Duration of treatment
Treatment with glimepiride is usually long-term.
Transfer of a patient from another hypoglycemic agent for oral administration to AmarylЃ
There is no exact relationship between the doses of AmarylЃ and other oral hypoglycemic agents. When another hypoglycemic agent for oral administration is replaced with AmarylЃ, it is recommended that the procedure for prescribing it be the same as for the initial administration of AmarylЃ, i.e. treatment should begin with a low dose of 1 mg (even if the patient is transferred to AmarylЃ from the maximum dose of another hypoglycemic drug for oral administration). Any dose increase should be carried out in stages, taking into account the reaction to glimepiride in accordance with the recommendations above.

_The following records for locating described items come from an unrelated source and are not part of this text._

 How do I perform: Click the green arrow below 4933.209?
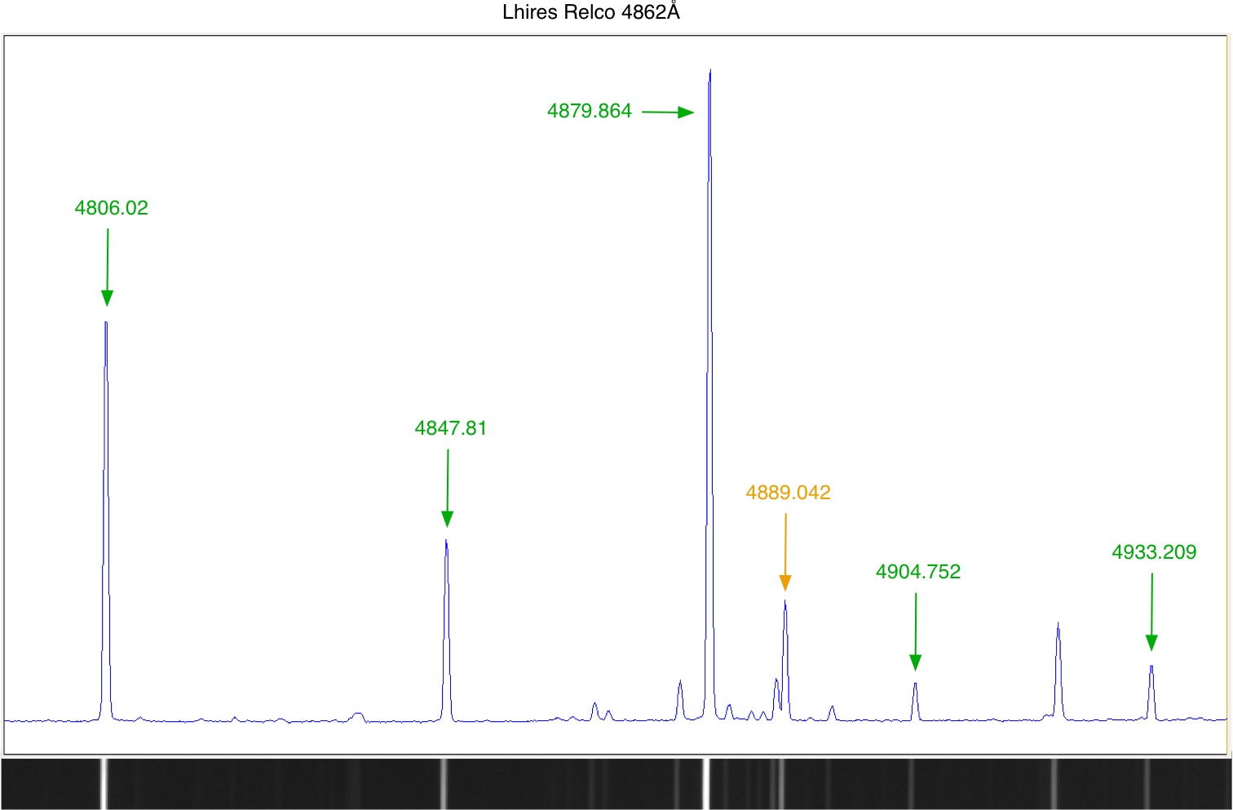[1151, 612]
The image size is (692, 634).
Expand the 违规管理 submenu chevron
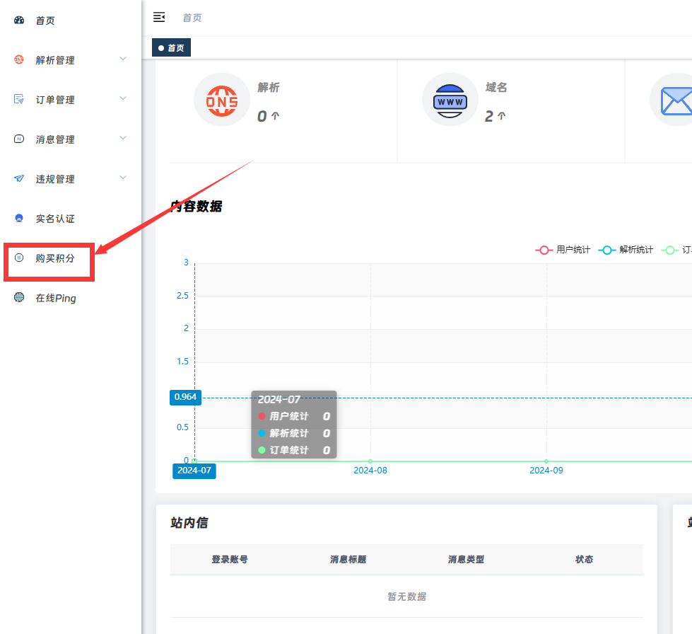[x=123, y=178]
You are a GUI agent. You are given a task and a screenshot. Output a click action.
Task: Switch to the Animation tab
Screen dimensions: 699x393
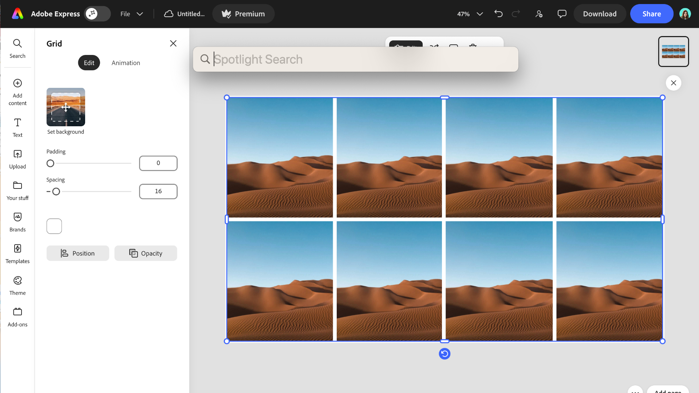tap(126, 63)
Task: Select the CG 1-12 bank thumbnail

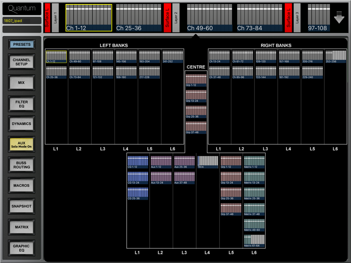Action: [x=138, y=162]
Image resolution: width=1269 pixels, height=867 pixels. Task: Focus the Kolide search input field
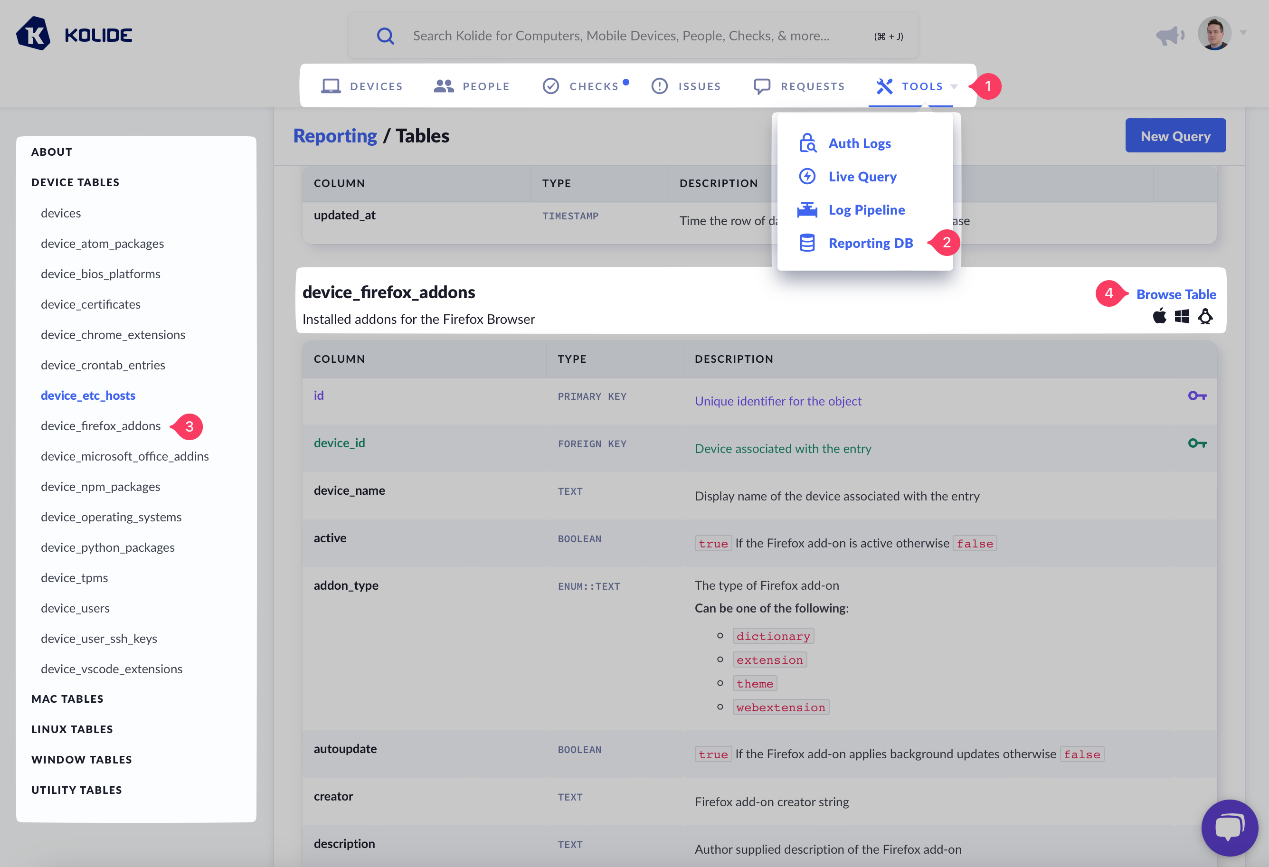coord(621,36)
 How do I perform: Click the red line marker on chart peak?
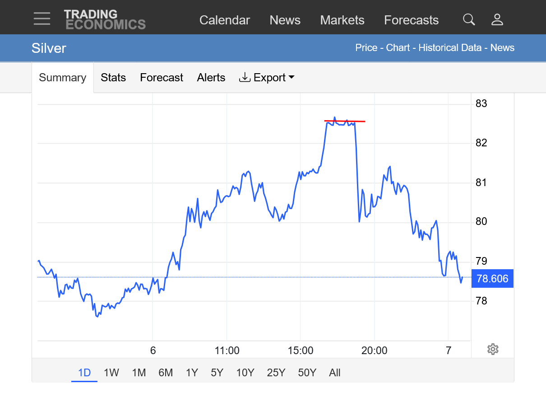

It is necessary to consider the strength and duration of the effect of the previous oral hypoglycemic agent. It may be necessary to interrupt treatment in order to avoid any summation of effects, which may increase the risk of hypoglycemia.
Use in combination with metformin
In patients with insufficiently controlled diabetes mellitus, when taking the maximum daily doses of either glimepiride or metformin, treatment with a combination of these two drugs can be started. In this case, the previous treatment with either glimepiride or metformin continues at the same dose level, and additional administration of metformin or glimepiride begins with a low dose, which is then titrated depending on the target level of metabolic control up to the maximum daily dose. Combination therapy should be started under strict medical supervision.
Use in combination with insulin
Patients with insufficiently controlled diabetes mellitus, when taking the maximum daily doses of glimepiride, can be simultaneously administered insulin. In this case, the last dose of glimepiride prescribed to the patient remains unchanged. In this case, insulin treatment begins with low doses, which are gradually increased under the control of the concentration of glucose in the blood. Combination treatment requires close medical supervision.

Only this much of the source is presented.